How Ola’s shenanigans reached the gates of MapmyIndia Premium
The Hindu
Ola’s co-founder and CEO Bhavish Aggarwal seems to have been stung by the nationalist bug lately.
Ola’s co-founder and CEO Bhavish Aggarwal seems to have been stung by the nationalist bug lately. And the bug encounter could not have happened at a more opportune time than when the ride-hailing firm was looking to buttress its position ahead of its stock market listing. Post listing, Ola Electric Mobility shares soared, performing far better than analysts and investors’ expectations. The share price jump was a result of something more than the underlying electric vehicle business itself.
Mr. Aggarwal began his evangelical mission to proselytise Indian startups to go the ‘swadeshi’ digital way last year. In December, he announced AI startup Krutrim, and two months later, raised a funding round that valued the company at $1 billion.
(Unravel the complexities of our digital world on The Interface podcast, where business leaders and scientists share insights that shape tomorrow’s innovation. The Interface is also available on YouTube, Apple Podcasts and Spotify.)
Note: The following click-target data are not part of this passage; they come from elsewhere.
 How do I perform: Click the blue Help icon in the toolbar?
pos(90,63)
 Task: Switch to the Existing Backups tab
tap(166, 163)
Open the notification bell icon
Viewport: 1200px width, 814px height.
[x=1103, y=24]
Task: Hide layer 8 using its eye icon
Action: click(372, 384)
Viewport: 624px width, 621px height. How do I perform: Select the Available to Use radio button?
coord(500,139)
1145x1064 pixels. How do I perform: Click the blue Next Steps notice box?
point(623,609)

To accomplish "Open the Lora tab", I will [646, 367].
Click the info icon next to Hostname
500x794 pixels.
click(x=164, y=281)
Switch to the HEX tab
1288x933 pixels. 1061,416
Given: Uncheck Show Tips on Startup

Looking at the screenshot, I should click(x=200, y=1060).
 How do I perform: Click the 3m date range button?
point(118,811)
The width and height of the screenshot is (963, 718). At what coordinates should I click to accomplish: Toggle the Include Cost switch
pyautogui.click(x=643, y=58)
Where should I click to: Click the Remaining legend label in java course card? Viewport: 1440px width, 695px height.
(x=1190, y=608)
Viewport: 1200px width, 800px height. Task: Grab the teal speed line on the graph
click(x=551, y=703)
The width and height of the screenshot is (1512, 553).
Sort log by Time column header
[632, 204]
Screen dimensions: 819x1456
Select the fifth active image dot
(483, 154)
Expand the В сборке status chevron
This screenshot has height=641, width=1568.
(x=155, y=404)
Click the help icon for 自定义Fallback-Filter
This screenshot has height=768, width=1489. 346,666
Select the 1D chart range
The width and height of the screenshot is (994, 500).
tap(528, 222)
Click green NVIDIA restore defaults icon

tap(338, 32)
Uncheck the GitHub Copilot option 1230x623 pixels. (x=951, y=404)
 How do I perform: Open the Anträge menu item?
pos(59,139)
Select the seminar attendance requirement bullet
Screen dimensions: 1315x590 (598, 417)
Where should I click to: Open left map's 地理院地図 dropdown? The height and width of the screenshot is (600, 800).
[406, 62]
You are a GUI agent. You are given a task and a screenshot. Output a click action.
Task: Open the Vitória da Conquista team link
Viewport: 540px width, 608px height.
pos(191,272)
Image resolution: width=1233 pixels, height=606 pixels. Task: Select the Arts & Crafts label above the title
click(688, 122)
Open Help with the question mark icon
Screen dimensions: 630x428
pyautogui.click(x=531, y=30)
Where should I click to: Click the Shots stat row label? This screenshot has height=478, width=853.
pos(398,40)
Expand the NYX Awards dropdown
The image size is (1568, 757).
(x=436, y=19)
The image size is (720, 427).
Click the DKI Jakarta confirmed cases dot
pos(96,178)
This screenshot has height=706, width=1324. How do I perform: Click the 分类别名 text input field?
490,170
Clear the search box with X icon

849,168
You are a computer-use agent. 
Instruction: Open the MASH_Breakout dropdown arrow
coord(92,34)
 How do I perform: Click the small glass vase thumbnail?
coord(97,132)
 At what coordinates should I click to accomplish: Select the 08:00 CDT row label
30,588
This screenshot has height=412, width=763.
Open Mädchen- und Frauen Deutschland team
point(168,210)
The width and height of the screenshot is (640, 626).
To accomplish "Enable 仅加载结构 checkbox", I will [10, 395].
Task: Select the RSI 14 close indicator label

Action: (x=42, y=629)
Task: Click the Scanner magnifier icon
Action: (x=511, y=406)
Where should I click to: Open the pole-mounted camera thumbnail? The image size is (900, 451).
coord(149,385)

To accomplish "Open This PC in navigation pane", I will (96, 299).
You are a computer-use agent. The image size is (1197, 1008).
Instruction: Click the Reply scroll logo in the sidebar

In February, the firm unveiled a large language model (LLM) that was trained on a set of Indic languages to perform ChatGPT- of Indian languages. Mr. Aggarwal said Krutrim stays true to “Indian cultural ethos and solves real Indian problems.”
Early users of the chatbot pointed out several flaws in its responses. Some alleged that the chatbot was a wrapper on the ubiquitous ChatGPT. One user screen recorded their interaction with the chatbot and posted it on Reddit. In that video, they queried the bot asking whether it was using a ChatGPT API. The bot replied ‘yes’ before auto-correcting to a standard chatbot response that it was built to assist users.
Promotional posts from the company about the AI chatbot on social media platforms received comments from Ola’s electric scooter buyers who complained of poor vehicle quality and lack of customer support, asking the CEO to focus on fix the scooters and provide a decent customer experience in existing business before launching new products.
Such criticisms did not the deter Mr. Aggarwal from launching his next desi salvo against foreign firms. This time, his target was cloud service players like Microsoft, AWS, and Google.